__The task__: For this exercise, write out each entry below exactly as it reads.

━━━ Record excerpts

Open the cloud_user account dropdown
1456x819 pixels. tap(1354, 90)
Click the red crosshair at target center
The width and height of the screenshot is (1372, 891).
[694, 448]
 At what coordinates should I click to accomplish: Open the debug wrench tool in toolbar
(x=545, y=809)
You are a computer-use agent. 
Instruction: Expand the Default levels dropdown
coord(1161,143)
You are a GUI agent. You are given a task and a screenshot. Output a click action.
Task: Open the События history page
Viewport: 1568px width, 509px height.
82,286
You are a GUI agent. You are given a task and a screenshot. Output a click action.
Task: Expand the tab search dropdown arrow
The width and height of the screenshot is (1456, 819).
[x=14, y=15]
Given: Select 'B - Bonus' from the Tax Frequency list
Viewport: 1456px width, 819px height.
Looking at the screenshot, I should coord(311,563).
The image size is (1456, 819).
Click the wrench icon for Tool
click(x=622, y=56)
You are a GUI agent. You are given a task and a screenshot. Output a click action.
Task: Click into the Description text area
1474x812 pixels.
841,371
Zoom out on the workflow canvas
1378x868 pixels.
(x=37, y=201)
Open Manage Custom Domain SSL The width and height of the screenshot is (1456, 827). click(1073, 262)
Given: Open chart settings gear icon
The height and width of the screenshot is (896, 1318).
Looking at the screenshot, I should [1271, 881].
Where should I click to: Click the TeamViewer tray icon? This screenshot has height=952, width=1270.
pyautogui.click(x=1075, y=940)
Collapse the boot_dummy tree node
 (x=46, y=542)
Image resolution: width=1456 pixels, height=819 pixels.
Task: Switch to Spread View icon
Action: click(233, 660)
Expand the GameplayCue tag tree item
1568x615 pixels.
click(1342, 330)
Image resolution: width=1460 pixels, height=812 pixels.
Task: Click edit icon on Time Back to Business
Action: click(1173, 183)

━━━━━━

__Response__:
Open the cloud_user account dropdown
1456x819 pixels. tap(1354, 90)
Click the red crosshair at target center
The width and height of the screenshot is (1372, 891).
[694, 448]
 At what coordinates should I click to accomplish: Open the debug wrench tool in toolbar
(x=545, y=809)
You are a computer-use agent. 
Instruction: Expand the Default levels dropdown
coord(1161,143)
You are a GUI agent. You are given a task and a screenshot. Output a click action.
Task: Open the События history page
Viewport: 1568px width, 509px height.
82,286
You are a GUI agent. You are given a task and a screenshot. Output a click action.
Task: Expand the tab search dropdown arrow
The width and height of the screenshot is (1456, 819).
[x=14, y=15]
Given: Select 'B - Bonus' from the Tax Frequency list
Viewport: 1456px width, 819px height.
Looking at the screenshot, I should coord(311,563).
The image size is (1456, 819).
Click the wrench icon for Tool
click(x=622, y=56)
You are a GUI agent. You are given a task and a screenshot. Output a click action.
Task: Click into the Description text area
1474x812 pixels.
841,371
Zoom out on the workflow canvas
1378x868 pixels.
(x=37, y=201)
Open Manage Custom Domain SSL The width and height of the screenshot is (1456, 827). click(1073, 262)
Given: Open chart settings gear icon
The height and width of the screenshot is (896, 1318).
Looking at the screenshot, I should [1271, 881].
Where should I click to: Click the TeamViewer tray icon? This screenshot has height=952, width=1270.
pyautogui.click(x=1075, y=940)
Collapse the boot_dummy tree node
 (x=46, y=542)
Image resolution: width=1456 pixels, height=819 pixels.
Task: Switch to Spread View icon
Action: click(233, 660)
Expand the GameplayCue tag tree item
1568x615 pixels.
click(1342, 330)
Image resolution: width=1460 pixels, height=812 pixels.
Task: Click edit icon on Time Back to Business
Action: click(1173, 183)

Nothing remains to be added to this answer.